Es un icono de la catalanidad. Nunca un individuo y un talante se habían mimetizado tanto con el programa. El formato deEl foraster no es de TV3 sino comprado a una TV danesa: la DR1 que lo emitía con el nombre de Comedy on the edge (Comedia al límite). El mismo programa en TVE, El paisano, ha fracasado con estrépito después de 5 cambios de presentador: Pablo Chiapella, Edu Soto, Eva Hache, Jorge Cadaval de los Morancos y Leo Harlem. Masferrer es el 80% del programa. Muy querido en Cataluña. Entrevistado en La tarda de Catalunya Ràdio explica cómo prefirió ser actor a restaurador, renegando de la empresa familiar que se remonta a siete generaciones, el Restaurant Masferrer en Sant Feliu de Buxalleu en la comarca de La Selva en una masía privilegiada:

Restaurante Masferrer, XXSS

El local lleva más de 200 años siendo gestionado por la familia Masferrer. Allí hacen cocina catalana.

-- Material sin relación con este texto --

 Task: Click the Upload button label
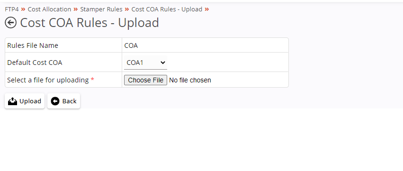[x=30, y=101]
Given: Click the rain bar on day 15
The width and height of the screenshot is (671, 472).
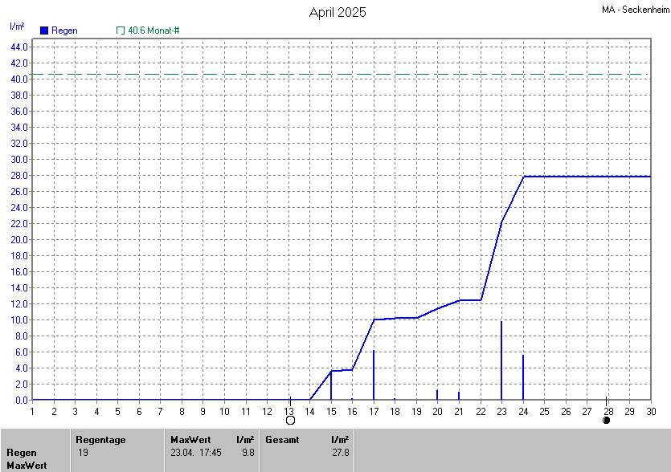Looking at the screenshot, I should pos(331,385).
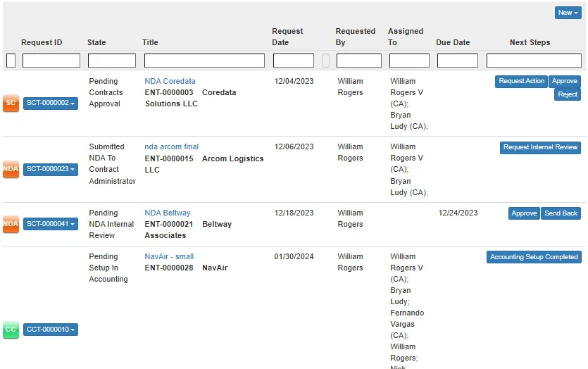Screen dimensions: 588x369
Task: Expand the SCT-0000002 request dropdown
Action: coord(51,104)
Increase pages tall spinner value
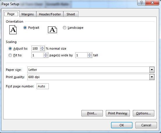Viewport: 161px width, 133px height. (90, 54)
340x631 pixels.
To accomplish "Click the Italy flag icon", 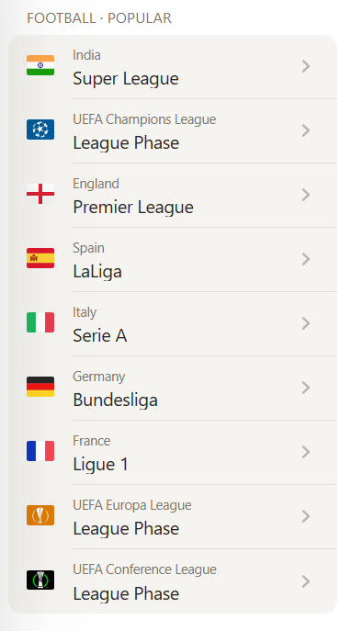I will point(40,322).
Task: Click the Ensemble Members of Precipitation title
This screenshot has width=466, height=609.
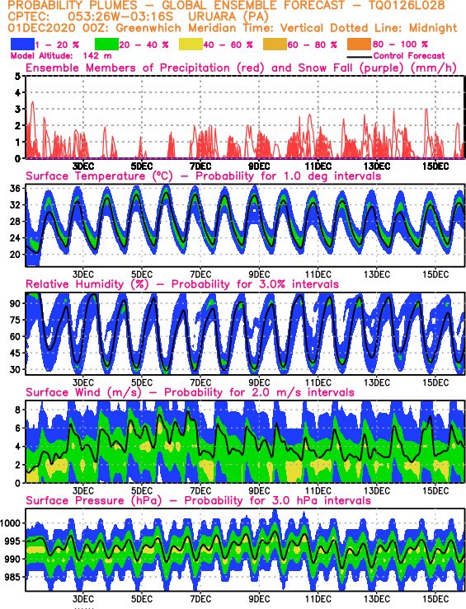Action: (241, 68)
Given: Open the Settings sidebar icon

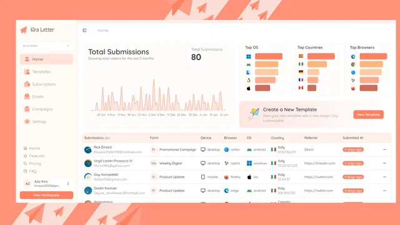Looking at the screenshot, I should pos(27,121).
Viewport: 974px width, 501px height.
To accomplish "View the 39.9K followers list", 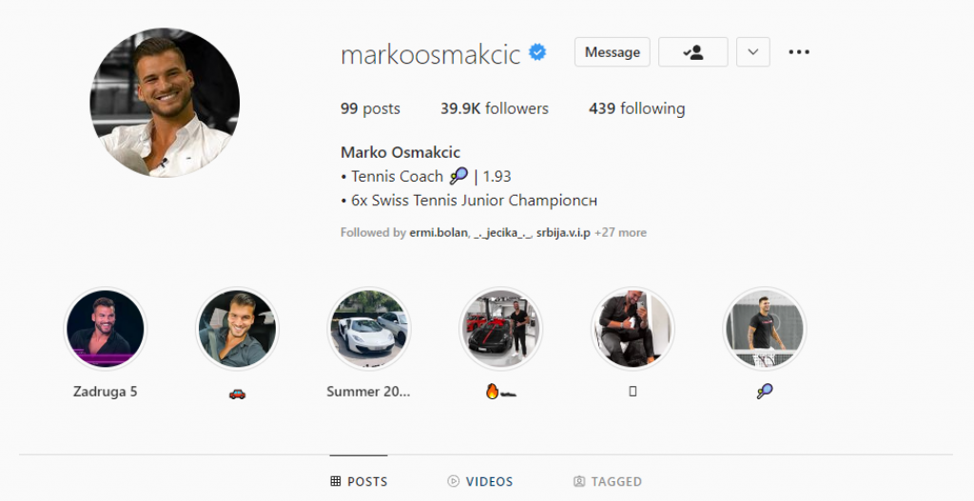I will (x=495, y=108).
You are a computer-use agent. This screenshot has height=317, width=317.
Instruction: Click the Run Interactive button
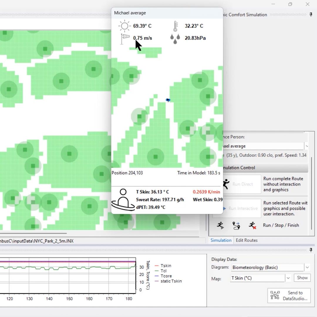pyautogui.click(x=243, y=208)
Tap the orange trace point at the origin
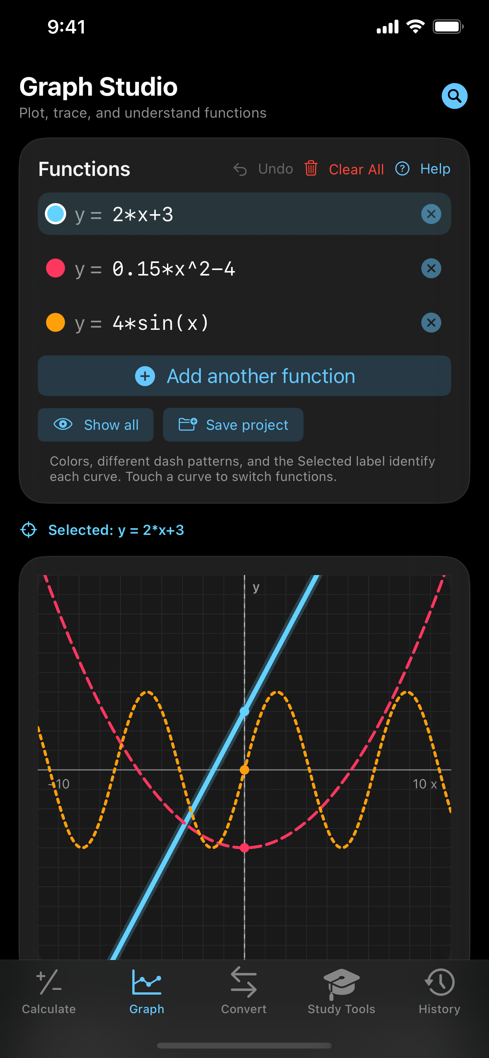The height and width of the screenshot is (1058, 489). click(245, 770)
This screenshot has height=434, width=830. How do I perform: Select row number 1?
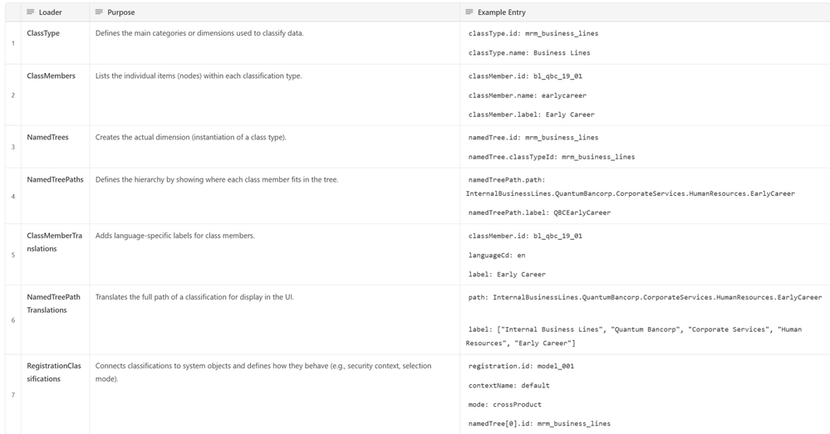(x=12, y=43)
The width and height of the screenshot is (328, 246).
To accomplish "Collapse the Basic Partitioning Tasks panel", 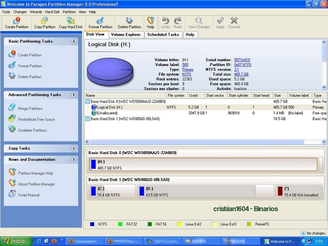I will [x=74, y=41].
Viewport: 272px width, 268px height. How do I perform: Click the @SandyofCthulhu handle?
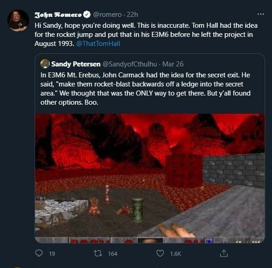click(x=130, y=64)
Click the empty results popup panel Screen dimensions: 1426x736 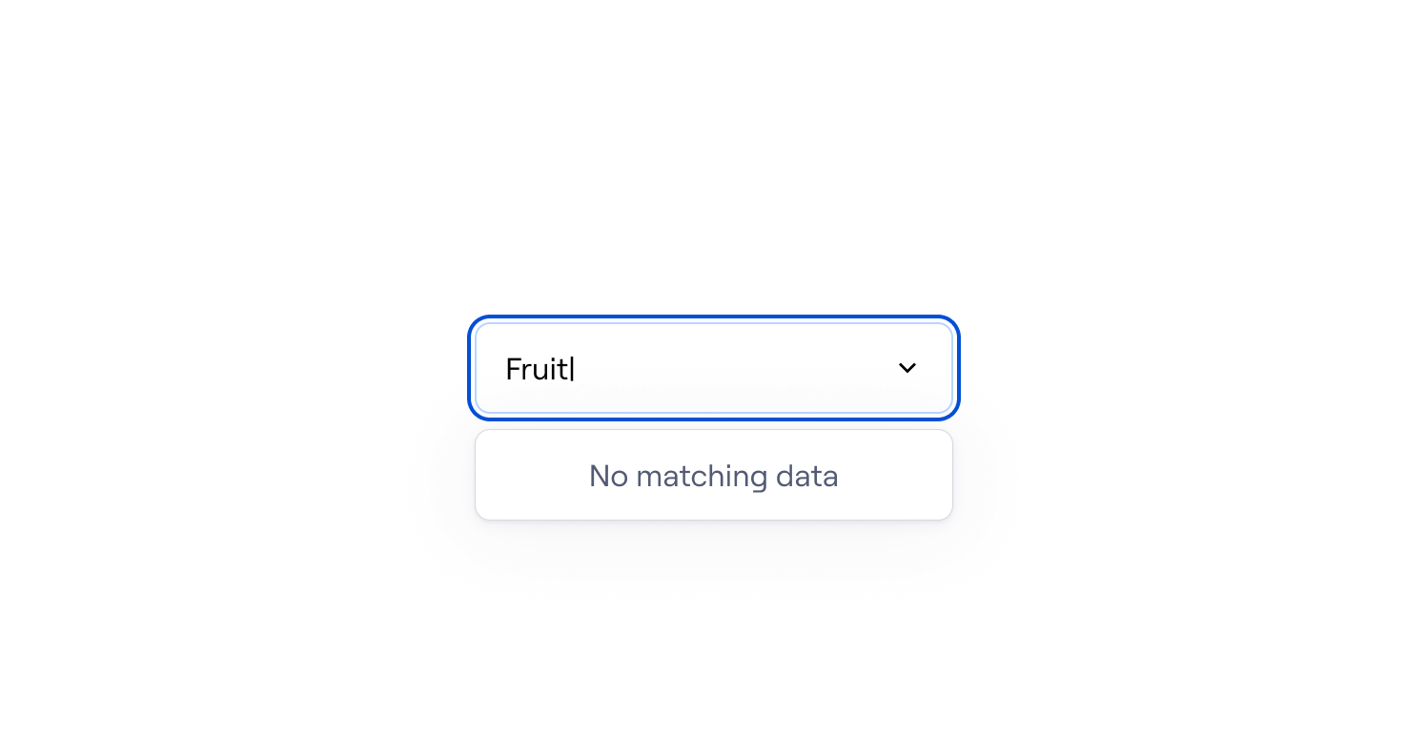coord(714,475)
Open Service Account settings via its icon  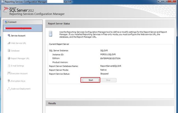click(9, 36)
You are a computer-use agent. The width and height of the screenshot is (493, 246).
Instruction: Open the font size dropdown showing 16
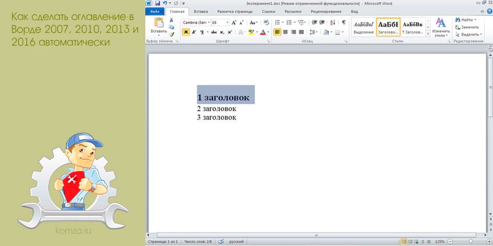(220, 23)
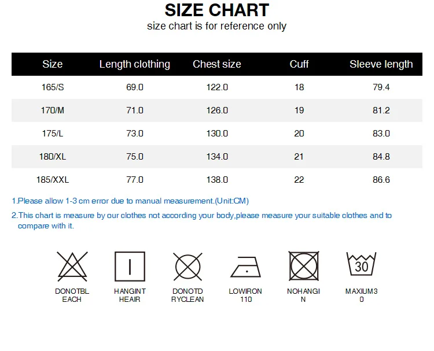Click sleeve length value 84.8
Screen dimensions: 434x351
click(x=381, y=157)
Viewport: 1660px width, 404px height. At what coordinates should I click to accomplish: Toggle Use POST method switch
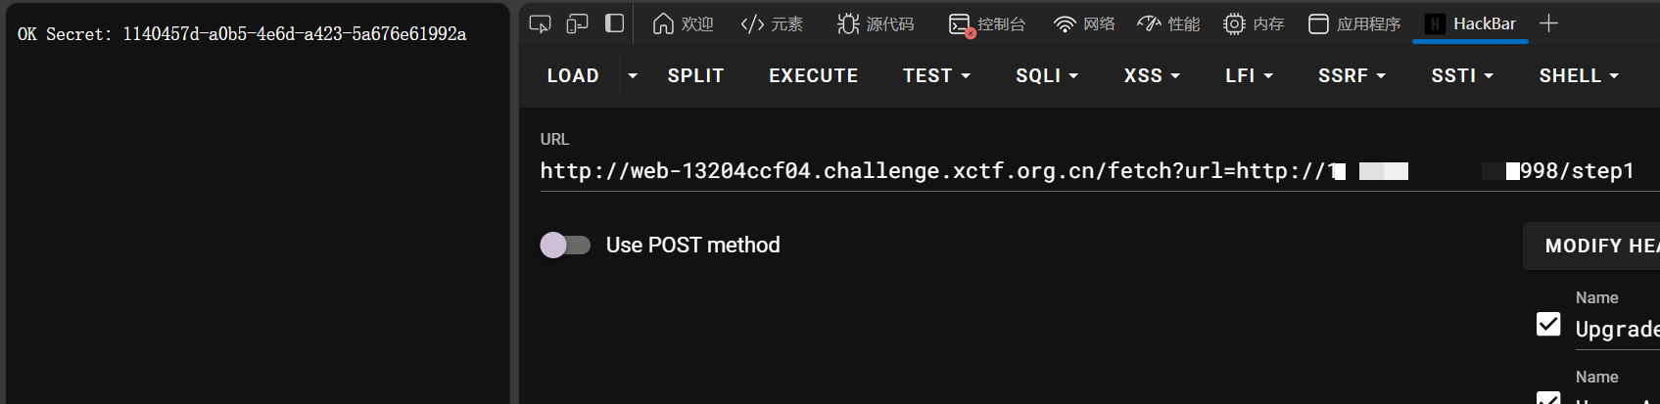tap(565, 245)
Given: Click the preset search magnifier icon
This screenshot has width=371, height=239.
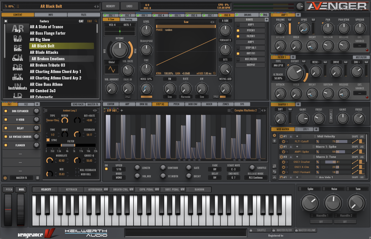Looking at the screenshot, I should click(96, 21).
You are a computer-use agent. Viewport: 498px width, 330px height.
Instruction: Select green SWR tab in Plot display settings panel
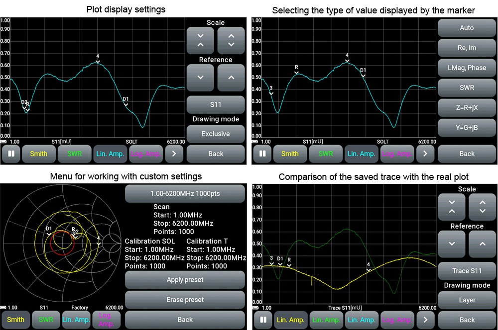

Y para más catalanidad, la dirección es Plaça Catalunya 5. Masferrer dijo que no quería llevar el restaurante cuando cumplió los 23 años: "Al terminar la carrera de Turismo a los 23 años me planté y les dije que no quería continuar el negocio. Fue difícil porque ahora lo lleva la séptima generación de la misma familia  y el heredero dice que no. Esperé a decírselo a los 23 ti y que a los 16 me picaba el gusanillo del teatro pero me daba mucho miedo decírselo. Ahora ven que por el bien del restaurante mejor que no lo lleve yo, tiene que haber pasión en lo que haces. Solo tenemos una vida". Los padres contentos, lo ven en la tele como uno de los actores más queridos del país, aunque solo haga de él en la tele y en el teatro, y el restaurante ya lo llevan otras manos, más apasionadas por cocinar a la brasa y hacer crema quemada.